Pressing the angle a little while, pushing its edge with a hand-gol round and put it in a bowl and give the size of the jalebi, as much as you can get in the jalebi khadhahi. Repeat Jalebi till it is well Crisp and golden brown. After being well-fed with jalebi, take out the jalebi and put it on a pinch, so that its extra ghee can be turned back on the gram and put hot jalebi in the syrup. Allow jalebi to be immersed in syrup, the syrup is filled inside the jalebi. After that, remove it from syrup and keep it in the plate. Prepare all the jalebi flasks in the syrup and prepare it.
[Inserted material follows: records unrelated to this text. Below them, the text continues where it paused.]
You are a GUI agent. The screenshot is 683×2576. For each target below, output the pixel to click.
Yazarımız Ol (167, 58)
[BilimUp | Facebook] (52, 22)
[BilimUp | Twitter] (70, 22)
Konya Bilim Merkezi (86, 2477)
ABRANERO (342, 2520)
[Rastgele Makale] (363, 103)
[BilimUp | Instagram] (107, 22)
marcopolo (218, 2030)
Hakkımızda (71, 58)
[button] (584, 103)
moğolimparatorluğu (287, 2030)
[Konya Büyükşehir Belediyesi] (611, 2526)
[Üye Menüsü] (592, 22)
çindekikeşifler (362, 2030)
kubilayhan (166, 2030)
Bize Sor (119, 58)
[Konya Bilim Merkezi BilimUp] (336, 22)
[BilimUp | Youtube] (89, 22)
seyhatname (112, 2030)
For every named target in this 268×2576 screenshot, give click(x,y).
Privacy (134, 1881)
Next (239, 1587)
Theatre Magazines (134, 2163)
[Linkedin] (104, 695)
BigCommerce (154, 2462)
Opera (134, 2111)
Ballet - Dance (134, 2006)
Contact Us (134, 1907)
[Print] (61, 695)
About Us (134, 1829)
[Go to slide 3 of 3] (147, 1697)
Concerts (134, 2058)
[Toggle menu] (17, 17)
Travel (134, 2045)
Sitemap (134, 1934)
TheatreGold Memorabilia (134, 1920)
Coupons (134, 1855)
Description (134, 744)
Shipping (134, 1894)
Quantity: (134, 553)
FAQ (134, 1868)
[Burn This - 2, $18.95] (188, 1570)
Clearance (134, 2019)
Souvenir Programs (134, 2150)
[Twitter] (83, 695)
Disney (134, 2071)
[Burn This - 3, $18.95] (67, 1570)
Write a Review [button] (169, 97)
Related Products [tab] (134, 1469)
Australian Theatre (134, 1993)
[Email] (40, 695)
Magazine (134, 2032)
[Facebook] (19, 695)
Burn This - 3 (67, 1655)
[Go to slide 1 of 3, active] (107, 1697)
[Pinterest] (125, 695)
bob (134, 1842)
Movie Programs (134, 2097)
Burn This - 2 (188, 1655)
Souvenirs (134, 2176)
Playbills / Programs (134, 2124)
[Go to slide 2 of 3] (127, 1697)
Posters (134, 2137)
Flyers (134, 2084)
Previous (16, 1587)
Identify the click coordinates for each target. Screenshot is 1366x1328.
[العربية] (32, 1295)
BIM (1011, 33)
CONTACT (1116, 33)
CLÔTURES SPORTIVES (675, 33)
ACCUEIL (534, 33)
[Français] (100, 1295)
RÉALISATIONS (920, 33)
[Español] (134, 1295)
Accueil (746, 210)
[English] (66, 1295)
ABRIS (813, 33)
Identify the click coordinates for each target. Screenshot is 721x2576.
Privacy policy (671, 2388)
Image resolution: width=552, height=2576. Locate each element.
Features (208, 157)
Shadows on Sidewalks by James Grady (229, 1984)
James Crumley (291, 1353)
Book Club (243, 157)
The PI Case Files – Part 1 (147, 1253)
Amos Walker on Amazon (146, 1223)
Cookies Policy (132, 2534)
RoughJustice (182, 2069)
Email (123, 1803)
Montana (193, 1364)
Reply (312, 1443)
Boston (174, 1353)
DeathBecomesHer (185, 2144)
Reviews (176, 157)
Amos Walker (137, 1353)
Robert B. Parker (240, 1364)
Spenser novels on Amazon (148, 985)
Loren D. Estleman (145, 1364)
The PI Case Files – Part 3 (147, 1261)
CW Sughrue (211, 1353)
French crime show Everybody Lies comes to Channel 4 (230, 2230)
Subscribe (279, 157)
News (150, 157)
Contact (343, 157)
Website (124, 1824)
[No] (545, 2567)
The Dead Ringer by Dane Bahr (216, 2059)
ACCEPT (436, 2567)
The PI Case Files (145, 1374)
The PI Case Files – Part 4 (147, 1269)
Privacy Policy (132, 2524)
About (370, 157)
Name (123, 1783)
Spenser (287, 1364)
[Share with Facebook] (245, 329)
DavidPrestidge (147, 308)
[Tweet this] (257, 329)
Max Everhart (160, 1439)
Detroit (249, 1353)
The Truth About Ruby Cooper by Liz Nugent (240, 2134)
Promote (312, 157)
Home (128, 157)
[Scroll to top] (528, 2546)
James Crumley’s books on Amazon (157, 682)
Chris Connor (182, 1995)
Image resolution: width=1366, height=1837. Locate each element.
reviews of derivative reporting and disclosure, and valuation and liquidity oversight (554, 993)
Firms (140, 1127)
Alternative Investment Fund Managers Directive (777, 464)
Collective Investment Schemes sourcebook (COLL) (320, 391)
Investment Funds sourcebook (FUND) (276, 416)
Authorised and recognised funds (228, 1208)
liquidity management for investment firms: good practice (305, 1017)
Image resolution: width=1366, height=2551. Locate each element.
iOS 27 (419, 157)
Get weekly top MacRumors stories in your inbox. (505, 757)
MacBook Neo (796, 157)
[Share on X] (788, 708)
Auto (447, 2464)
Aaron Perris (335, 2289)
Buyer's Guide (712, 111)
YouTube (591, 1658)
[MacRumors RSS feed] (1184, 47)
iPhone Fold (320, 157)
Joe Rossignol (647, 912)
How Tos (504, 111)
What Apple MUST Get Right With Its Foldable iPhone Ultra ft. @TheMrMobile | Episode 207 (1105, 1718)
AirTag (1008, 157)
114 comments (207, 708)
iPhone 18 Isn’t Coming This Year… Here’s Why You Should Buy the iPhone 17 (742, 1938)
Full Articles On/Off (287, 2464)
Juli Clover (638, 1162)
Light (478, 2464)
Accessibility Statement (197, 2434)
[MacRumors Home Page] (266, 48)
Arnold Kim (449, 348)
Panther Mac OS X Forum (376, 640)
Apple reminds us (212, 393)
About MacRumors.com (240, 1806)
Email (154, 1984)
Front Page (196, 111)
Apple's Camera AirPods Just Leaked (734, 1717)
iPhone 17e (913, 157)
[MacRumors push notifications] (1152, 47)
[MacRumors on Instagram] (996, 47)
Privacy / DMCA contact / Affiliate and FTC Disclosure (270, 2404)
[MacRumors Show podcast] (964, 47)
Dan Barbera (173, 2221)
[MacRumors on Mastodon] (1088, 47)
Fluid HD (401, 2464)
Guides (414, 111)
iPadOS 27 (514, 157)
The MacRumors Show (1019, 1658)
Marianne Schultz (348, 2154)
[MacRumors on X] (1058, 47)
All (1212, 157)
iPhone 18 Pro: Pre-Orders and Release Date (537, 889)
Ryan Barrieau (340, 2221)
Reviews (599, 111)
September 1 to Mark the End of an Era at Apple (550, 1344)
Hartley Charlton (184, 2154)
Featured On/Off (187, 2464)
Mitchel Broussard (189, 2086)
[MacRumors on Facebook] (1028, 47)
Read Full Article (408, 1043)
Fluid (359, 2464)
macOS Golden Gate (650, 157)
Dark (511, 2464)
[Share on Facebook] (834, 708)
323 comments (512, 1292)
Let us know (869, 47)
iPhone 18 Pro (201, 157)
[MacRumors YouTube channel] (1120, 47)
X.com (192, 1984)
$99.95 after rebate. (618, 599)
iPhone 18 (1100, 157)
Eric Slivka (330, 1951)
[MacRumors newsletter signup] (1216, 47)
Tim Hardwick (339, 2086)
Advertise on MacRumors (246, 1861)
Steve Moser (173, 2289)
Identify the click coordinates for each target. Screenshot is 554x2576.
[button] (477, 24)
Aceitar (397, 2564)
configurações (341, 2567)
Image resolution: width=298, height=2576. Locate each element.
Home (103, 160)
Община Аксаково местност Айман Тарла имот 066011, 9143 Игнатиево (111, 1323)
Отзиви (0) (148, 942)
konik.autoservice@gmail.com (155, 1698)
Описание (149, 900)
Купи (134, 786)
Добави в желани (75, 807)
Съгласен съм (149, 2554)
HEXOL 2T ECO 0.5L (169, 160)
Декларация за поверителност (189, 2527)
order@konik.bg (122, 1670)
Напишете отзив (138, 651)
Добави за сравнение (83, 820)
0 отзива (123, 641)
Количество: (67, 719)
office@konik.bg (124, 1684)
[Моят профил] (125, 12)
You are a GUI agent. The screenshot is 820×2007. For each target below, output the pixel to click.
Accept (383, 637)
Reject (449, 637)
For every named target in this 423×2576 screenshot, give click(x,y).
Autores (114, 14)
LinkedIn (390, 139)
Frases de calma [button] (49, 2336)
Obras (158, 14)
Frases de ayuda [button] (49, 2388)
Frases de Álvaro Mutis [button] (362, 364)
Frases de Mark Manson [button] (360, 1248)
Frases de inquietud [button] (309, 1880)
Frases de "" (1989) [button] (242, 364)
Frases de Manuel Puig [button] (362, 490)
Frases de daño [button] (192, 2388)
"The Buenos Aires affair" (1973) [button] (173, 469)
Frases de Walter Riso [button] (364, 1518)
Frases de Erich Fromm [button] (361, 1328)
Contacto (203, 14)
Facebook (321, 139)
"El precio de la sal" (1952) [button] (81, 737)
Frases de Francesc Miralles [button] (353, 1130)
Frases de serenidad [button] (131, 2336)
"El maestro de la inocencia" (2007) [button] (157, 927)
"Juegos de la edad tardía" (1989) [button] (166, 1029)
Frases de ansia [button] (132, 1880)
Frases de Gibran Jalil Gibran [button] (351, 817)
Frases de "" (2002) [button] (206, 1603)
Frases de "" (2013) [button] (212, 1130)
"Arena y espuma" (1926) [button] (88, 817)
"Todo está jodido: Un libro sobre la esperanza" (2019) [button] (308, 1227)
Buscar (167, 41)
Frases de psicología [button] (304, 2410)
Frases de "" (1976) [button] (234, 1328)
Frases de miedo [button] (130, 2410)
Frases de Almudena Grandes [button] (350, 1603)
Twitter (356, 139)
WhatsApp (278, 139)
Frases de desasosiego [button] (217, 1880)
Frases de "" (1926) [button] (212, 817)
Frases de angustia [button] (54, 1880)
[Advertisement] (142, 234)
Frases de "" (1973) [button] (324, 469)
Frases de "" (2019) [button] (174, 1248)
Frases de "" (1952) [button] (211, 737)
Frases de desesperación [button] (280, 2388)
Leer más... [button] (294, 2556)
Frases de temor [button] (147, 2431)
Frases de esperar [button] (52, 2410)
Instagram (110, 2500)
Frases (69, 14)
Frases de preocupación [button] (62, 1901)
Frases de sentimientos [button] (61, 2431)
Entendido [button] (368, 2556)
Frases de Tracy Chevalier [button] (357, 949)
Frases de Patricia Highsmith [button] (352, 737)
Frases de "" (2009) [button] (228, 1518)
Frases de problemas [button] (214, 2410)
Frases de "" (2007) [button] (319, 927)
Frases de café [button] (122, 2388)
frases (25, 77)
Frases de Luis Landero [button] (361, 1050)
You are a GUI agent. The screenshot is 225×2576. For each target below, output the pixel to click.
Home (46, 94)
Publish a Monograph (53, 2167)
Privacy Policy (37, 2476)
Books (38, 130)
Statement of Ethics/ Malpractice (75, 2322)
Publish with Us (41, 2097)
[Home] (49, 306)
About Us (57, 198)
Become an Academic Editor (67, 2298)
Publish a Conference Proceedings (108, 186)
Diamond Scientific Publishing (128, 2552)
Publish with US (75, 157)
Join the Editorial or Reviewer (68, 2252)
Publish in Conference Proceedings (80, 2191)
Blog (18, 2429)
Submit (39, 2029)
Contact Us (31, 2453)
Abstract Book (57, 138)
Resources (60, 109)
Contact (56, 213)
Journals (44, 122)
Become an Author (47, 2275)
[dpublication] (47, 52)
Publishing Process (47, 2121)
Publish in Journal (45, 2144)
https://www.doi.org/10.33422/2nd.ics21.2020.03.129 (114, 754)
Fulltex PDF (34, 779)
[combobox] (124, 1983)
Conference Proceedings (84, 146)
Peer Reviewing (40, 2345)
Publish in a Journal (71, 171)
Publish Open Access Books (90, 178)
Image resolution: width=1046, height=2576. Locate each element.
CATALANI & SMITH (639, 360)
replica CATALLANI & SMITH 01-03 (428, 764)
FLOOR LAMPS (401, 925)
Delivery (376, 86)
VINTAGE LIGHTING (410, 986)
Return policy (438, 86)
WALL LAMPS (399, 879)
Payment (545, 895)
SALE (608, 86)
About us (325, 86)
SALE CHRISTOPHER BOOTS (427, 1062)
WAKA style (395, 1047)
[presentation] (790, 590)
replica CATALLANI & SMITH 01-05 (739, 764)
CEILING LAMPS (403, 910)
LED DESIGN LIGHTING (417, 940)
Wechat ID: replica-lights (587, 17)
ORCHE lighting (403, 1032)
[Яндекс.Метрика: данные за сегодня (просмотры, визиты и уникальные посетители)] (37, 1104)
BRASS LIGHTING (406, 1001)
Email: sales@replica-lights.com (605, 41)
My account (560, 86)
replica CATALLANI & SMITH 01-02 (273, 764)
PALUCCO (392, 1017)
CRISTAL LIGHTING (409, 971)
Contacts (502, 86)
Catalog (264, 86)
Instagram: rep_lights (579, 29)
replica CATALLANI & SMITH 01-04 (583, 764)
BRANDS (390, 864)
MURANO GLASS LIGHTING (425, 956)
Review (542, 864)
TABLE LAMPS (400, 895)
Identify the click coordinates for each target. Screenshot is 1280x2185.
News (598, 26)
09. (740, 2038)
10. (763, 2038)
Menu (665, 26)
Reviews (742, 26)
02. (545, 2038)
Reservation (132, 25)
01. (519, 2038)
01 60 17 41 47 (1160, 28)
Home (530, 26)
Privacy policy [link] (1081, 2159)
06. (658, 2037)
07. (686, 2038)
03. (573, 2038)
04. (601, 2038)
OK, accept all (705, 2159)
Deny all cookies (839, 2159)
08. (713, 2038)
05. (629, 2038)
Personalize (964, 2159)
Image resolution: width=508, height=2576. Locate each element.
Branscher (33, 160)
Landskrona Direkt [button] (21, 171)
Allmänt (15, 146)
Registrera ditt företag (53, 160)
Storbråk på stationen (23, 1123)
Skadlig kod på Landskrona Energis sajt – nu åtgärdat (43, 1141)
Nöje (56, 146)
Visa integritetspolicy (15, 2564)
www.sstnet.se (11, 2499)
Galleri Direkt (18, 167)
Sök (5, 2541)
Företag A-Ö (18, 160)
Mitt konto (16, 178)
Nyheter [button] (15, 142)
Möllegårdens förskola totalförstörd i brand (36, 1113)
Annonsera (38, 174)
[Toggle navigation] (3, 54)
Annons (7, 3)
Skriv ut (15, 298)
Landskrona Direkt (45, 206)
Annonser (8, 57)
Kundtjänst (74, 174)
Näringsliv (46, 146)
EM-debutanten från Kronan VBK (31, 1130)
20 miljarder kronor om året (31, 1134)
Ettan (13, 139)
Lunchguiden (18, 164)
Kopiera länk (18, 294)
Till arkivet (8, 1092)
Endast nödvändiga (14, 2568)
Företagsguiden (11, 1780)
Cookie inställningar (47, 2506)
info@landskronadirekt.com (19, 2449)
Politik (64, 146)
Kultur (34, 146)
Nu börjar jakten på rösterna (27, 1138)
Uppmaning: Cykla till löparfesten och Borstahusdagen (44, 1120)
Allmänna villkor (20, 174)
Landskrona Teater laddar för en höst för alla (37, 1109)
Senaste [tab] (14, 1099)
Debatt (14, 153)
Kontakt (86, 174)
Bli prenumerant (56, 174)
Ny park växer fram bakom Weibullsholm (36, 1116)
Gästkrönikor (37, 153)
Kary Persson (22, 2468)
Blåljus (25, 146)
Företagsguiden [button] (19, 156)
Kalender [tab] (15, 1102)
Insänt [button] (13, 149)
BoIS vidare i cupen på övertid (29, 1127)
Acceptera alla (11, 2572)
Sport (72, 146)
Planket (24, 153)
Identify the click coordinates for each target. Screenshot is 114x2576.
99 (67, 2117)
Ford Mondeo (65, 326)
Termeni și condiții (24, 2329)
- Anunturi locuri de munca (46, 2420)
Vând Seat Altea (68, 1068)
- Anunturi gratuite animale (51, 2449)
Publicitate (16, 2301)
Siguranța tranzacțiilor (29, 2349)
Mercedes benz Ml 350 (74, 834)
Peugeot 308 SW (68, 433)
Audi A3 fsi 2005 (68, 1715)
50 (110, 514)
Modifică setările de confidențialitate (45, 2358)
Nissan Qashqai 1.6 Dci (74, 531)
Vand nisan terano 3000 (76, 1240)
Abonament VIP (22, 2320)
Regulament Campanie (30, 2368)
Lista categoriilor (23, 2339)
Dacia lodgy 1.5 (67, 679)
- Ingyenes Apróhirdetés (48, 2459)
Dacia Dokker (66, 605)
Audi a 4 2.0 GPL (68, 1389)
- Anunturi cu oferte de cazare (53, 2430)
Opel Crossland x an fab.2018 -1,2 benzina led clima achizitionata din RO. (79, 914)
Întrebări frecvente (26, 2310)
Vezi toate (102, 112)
Garam is ready to be a deliciously delicious jujibi of delicious semolina, serve it and enjoy its taste.


Do not dilute the batter for Jalebi. The batter should be slightly thicker for Jalebi.
The syrup is to be made of a wire. If the syrup is more slim then the jalebi will become soft after drowning in it. If the syrup becomes too thick or it becomes 2 terets, then the syrup will not go inside Jalebi and it will be wrapped up on the Jalebi.
When sugar is contaminated, while making syrup, add 1 table spoon milk, the syrup of syrup will come on top of the syrup as froth, remove it from the cottage and remove it, will be ready with a clean syrup.
When the ghee becomes hot, make the medium medium and make jalebi. If Ghee is less hot then Jalebi will not be well flowered.